Thanks to keeping my eyes open and attending Dr. Birch's PCa seminars, which I did even back in 2002 in the beginning. I later fired the cashing in uro-doc whom was going to keep me on Lupron for life and made other types of he got fired.  At the seminars(2004-5) the onco-doc passed out a journal of urology article on DES and discussed it in our class thing.
My eyes got big and seeing urology doctors whom did studies for a Journal article, saying this drug in 1-mg was safe and even worked against hrpca (refractive PCa) and would work when lupron or casodex failed, and no bone loss or memory loss and lesser to maybe no side effects....decided I am ready to switch.
Now he was just discussing it as something to have knowledge and not endorsing it to anybody, he passes out various Journal information and newer drugs or information findings and such info.
Anyway to shorten the story I have had immediate success on DES, lowered my rising psa that was supposed to be controlled by ADT3(was failing in 2004), stabilized it so well that I decided to go off it for like one year, without any serious rises. I have gone intermittently and sometimes randomly and upon my own choosing and my onco-doc has no issues and mentioned might even be better to go intermittently or on/off and apparently my psa control and long term useage seems to validate all that...even though it was of my free choosing. My doc is not the Soup N_zi type and preaches that too much is unknown on PCa and that docs in general on all of this, don't have all the answers. It is very complex.
I have had around 8 different scenarios of psa rises over all these years when going off DES, whenever I went off the drug, the durations varied alot, as I would catch it by monitoring psa's often.

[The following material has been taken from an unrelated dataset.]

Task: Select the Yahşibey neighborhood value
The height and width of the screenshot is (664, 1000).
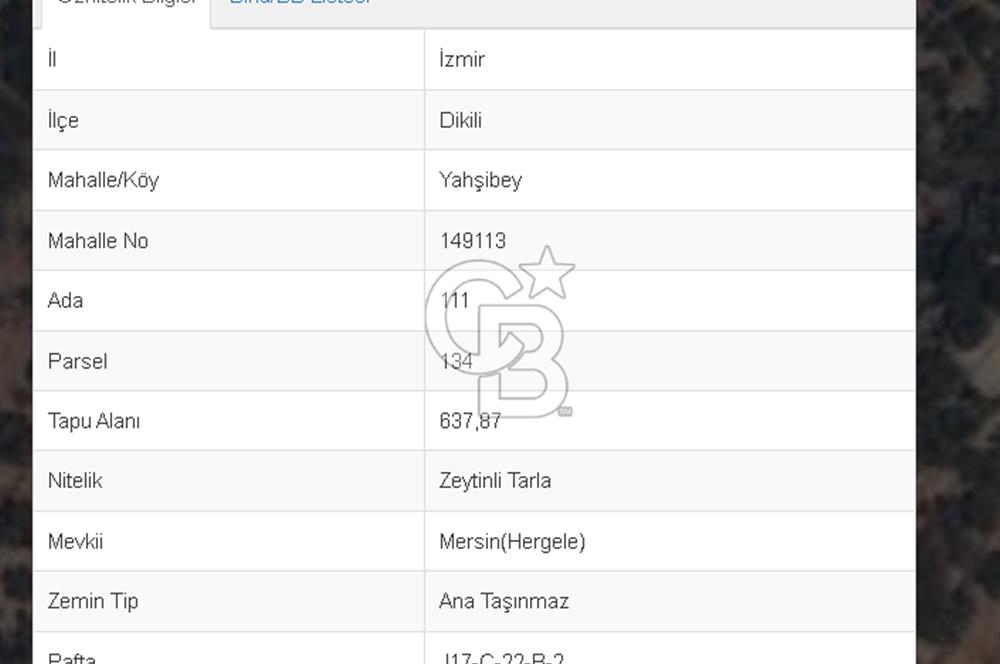Action: [x=481, y=181]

Recently I had the largest Psa of all at 4.09 in Jan., but I had been off the drug for like 2 months or so, got back on again Feb. 15th test shows Psa at  1.35 which I was elated to see after the largest psa I have had post treatments. Right now I am contemplating trying a new test of either going to 2 mg DES and/or adding a small amount of DCA (non-FDA approved) and monitoring results. So, if I do those I will return in a few weeks or so and see if the psa declines and if so, by how much. The fact that it still shows signs of working in my scenario (6-7 yrs. of useage overall) and at 9 yrs. since Dx with high stats and of HT therapies, has exceeded my expectations. Should I fail control in the future I would be looking at another alternative drug, there are a few that can work and show results.
That's my story thus far, I left out the 8 opinions, firing a few docs along the way and the details of my radiation protocol and more. That can be found on if someone wanted to read it all.  Oh DES costs me  $125 per year delivered, coumadin I use is not included and would exceed that cost, insurance pays most of that one. So, ADT3 was $13,000 a year alot more side effects, less control, potential huge bone loss and memory loss, has issues associated with weight gain and even cardio things (now) and by now I would likely be fubar on using it....yeah bad choice going against the uro-docs expertise and agenda. smilewinkgrin tongue    Never should have fired him!!!! tongue
Dx-2002 total urinary blockage, bPsa 46.6 12/12 biopsies all loaded 75-95% vol.; Gleasons scores 7,8,9's (2-sets), gland size 35, ct and bone scans look clear- ADT3 5 months prior to radiations neutron/photon 2-machines, cont'd. ADT3, quit after 2 yrs. switched to DES 1-mg, off 1+ yr., controlled well, resumed, used intermittently, resumed useage

Post Edited (zufus) : 2/16/2011 11:24:03 AM (GMT-7)

James C.
Veteran Member

Date Joined Aug 2007
Total Posts : 4463
   Posted 2/16/2011 2:35 PM (GMT -6)   
Zufus, what's the biggest side effects of DES, similar to lupron+casodex+proscar? Other than the obvious pocketbook hit, that is..
James C. Age 63
Gonna Make Myself A Better Man
4/07: PSA 7.6, 7/07 Biopsy: 3 of 16 PCa, 5% involved, left lobe, GS6
9/07: Nerve Sparing open RP, Path: pT2c, 110 gms., clear except:
Probable microscopic involvement-left apical margin -GS6
3 Years: PSA's .04 each test until 04/10-.06, 09/10-.09, 01/11-.09
ED-total-Bimix 30cc

Regular Member

Date Joined Jan 2010
Total Posts : 363
   Posted 2/16/2011 3:39 PM (GMT -6)   
Thanks for sharing your path, good information for us who are building an arsenal of information for possible use in the future.
Dave in Durango CO
07-06 PSA 2.5
01-08 PSA 5.5
09-09 PSA 6.5
12-09 Biopsy, initial Gleason 9 (4+5) later reduced to 8 with tertiary 5
03-01-10 Age 55 RRP in Durango CO by Dr Sejal Quale and Dr Shandra Wilson
03-16-10 Path' G-8 (4+4+5) Bilateral involving 21% of left lobe, 3% of right lobe, SVI, Focal positive margin, pT3b NO MX

All PSA as of 1-25-11 <0.04

Veteran Member

Date Joined Apr 2008
Total Posts : 847
   Posted 2/16/2011 3:54 PM (GMT -6)   
Zufus, thank you for your insights especially regarding DES.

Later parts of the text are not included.